Watching movies through audio geek eyes. What's your observations?

Re: Watching movies through audio geek eyes. What's your observations?

What network is Letterman on now? RCA owned NBC.

What I find interesting: the desk mics are essentially props or set dressing. The boss is double-mic'd lavs...

His probably was just a prop. Many years ago, I remember seeing a show where Letterman stopped whatever it was he was doing, said "Wait a minute. I think I know what the problem is". Then he unscrewed the windscreen on his desk mic and poured out a bunch of worms.
 
Re: Watching movies through audio geek eyes. What's your observations?

Here are two I recently made:

In the latest Mission Impossible movie there is a Behringer DJ mixer installed in one of the workstations at the satellite relay station.

In the last movie before that, when Laurence Fishburne is standing over Tom Cruise in restraints in an interrogation room, the view through the one-way mirror from the control room has a Yamaha DM 1000 in the bottom of the frame.

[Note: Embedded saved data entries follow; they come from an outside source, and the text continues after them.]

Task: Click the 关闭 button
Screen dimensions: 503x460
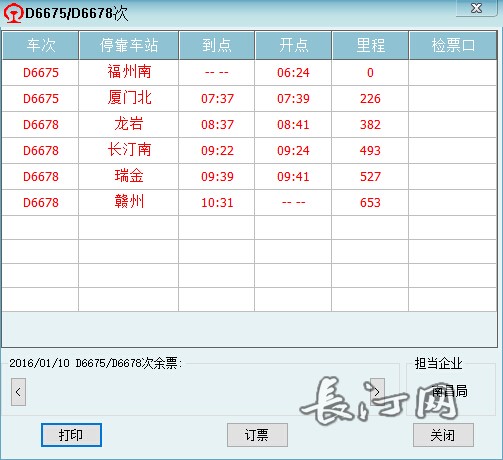Action: click(443, 435)
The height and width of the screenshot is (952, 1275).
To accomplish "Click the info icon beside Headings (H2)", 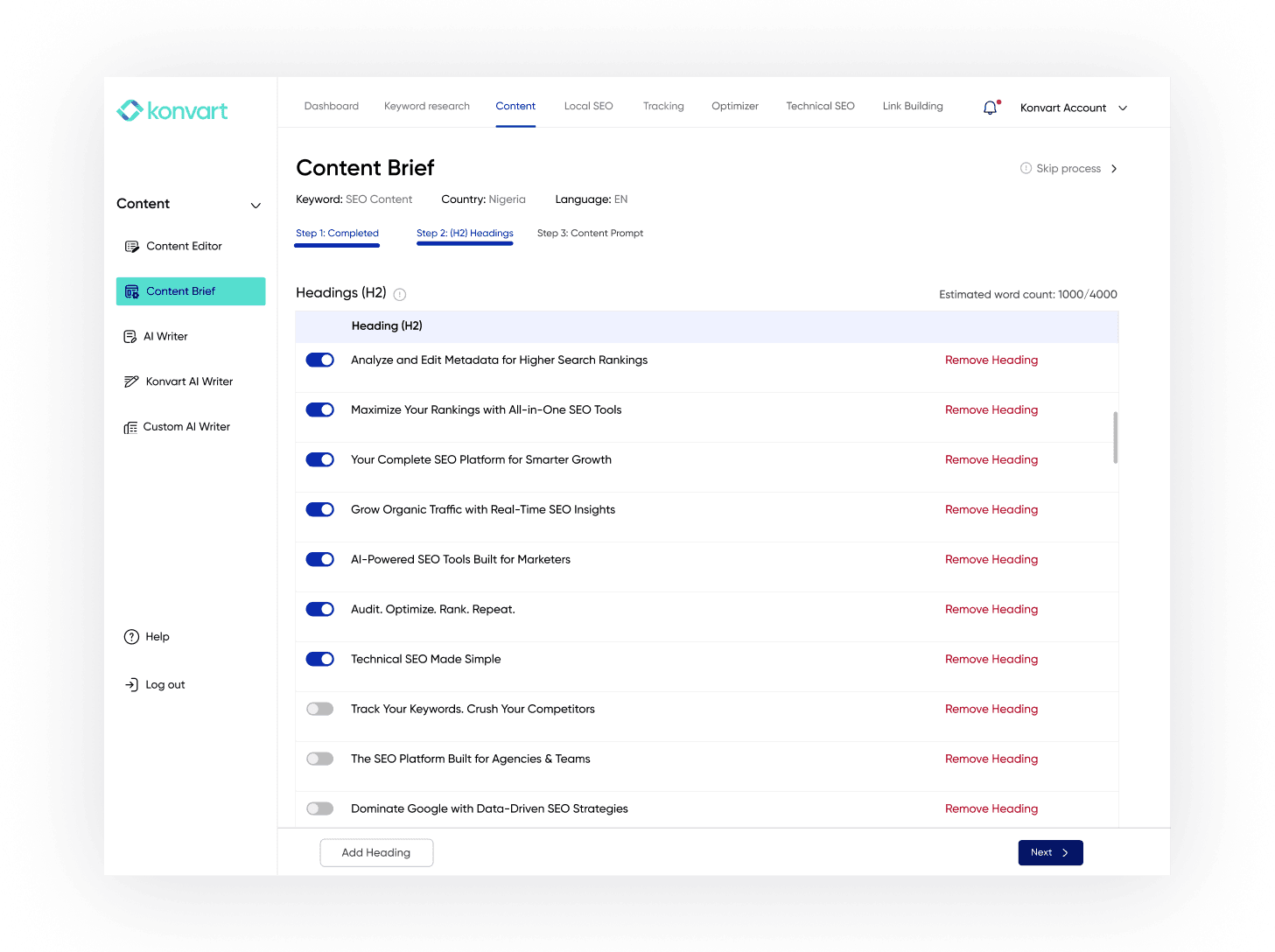I will (x=399, y=294).
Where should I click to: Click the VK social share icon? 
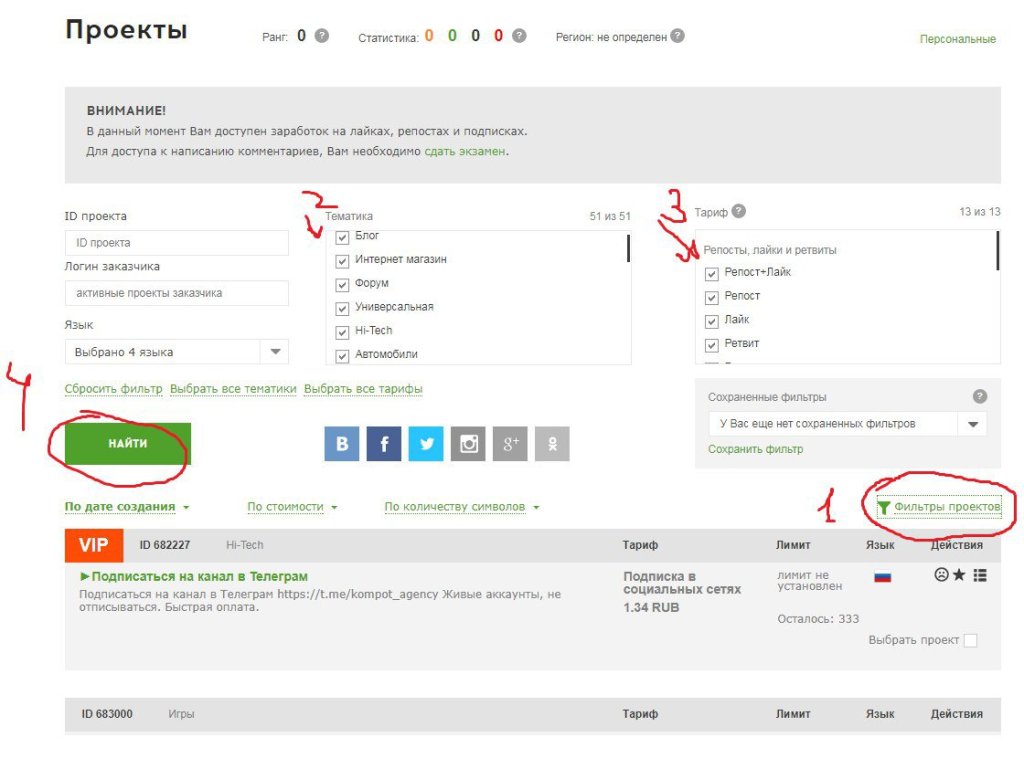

So, do you have any observations to share?

I have all kinds of old movies, so I will have to have a look through some of the 1960's and newer sci fi stuff and see if I recognize any audio equipment they had.

I do remember this though, there was a TV show called Time Tunnel (1966–1967) which used old IBM computers/radar equipment as computers (not just studio-created props).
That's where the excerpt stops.